In synthesis
On 9 July 2026, a proposal to reject the Council's position received 314 votes in favour, 276 against and 17 abstentions. Rejection won among participating MEPs but failed to reach the absolute majority required at second reading. Parliament also adopted amendments intended to exclude end-to-end encrypted communications, so the text still had to return to the Council.
Questions this translation answers
- 1What did the European Parliament vote on in July 2026?
- 2Why were 314 votes insufficient to reject the Council position?
- 3What changed for end-to-end encryption?
- 4Did Parliament approve the permanent Chat Control 2.0 regulation?

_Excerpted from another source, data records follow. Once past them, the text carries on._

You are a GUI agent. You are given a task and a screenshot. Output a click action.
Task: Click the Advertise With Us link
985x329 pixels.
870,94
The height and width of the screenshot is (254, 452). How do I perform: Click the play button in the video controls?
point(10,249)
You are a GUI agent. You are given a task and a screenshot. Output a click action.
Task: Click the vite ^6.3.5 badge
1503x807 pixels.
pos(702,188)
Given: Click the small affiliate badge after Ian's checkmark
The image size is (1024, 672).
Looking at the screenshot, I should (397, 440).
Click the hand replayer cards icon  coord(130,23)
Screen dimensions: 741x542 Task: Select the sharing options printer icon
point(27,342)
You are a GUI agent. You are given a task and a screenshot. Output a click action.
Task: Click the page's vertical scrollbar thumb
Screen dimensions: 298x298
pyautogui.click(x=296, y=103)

- 5What happens next in the EU legislative process?
What happened
On 9 July 2026, the European Parliament examined at second reading the Council's position on reinstating the temporary ePrivacy derogation. The measure would allow certain providers to resume voluntary detection, reporting and removal of online child sexual abuse material while negotiations over permanent legislation continued.
A proposal to reject the Council position received 314 votes in favour, 276 against and 17 abstentions. More participating MEPs therefore supported rejection than opposed it.

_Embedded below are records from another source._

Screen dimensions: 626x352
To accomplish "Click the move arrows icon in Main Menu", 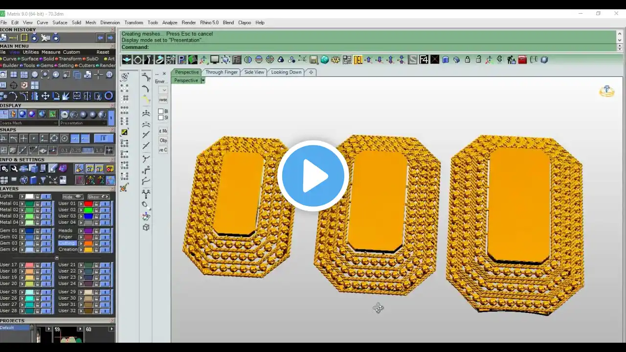I will [x=45, y=96].
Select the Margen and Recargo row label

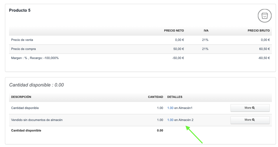(35, 58)
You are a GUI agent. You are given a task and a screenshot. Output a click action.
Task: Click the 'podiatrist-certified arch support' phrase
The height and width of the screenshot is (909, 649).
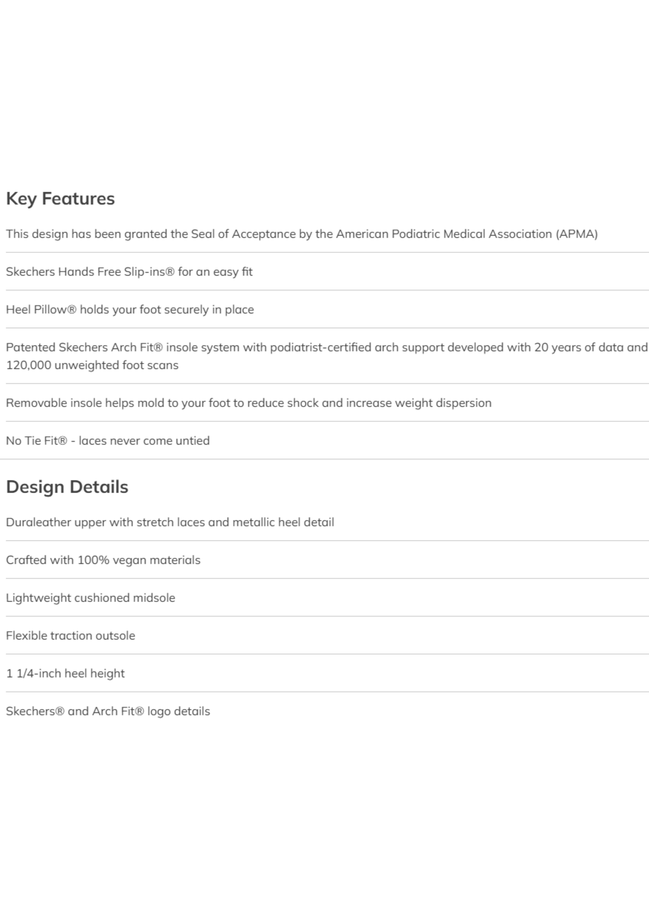tap(357, 347)
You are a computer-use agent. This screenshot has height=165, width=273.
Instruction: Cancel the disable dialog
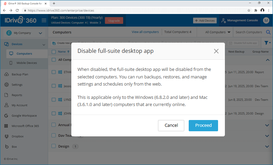coord(171,125)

Why 314 votes did not reject the position
At second reading, rejection required an absolute majority of Parliament's component members, not a simple majority of votes cast. The 314 votes did not meet that threshold.
Absent MEPs did not vote in favour. Their absence nevertheless made the rejection threshold harder to reach because the legal test counted the full membership of Parliament.
What changed for encryption
Parliament adopted amendments intended to exclude end-to-end encrypted communications from the temporary regime. That safeguard matters for services such as WhatsApp and Signal because it separates voluntary detection rules from authority to inspect E2EE communications.
The amendments also meant that the text did not automatically become final. The Council still had to accept Parliament's changes or the institutions would have to enter conciliation.
What the vote did not approve
The vote did not finally adopt the permanent Chat Control 2.0 proposal, also known as the CSAR. That is a separate legislative file with a broader architecture for risk assessment, mitigation, enforcement and institutional cooperation.
It is also inaccurate to say that the vote simply authorised officials to read every message. The core legal concern is large-scale automated analysis of files and communications belonging to people who are not individually suspected of wrongdoing.
What to watch next
The immediate question is whether the Council will accept the E2EE safeguard and Parliament's other amendments. If it does not, conciliation may follow.
The temporary file must also be kept separate from negotiations on the permanent CSAR. Any accurate update should identify the instrument, institution, procedural stage and date instead of saying merely that Chat Control was approved or rejected.
Key takeaways
- Rejection won among participating MEPs but did not reach the absolute-majority threshold.
- Parliament adopted amendments intended to exclude end-to-end encrypted communications from the temporary regime.
- The amended text did not automatically become final law and still required a Council response.
- The vote concerned a temporary extension, not final adoption of the permanent CSAR.
Translation note
English news adaptation of the Portuguese event-focused update. It intentionally summarizes the July 2026 vote and points readers to the separate long-form legal analysis.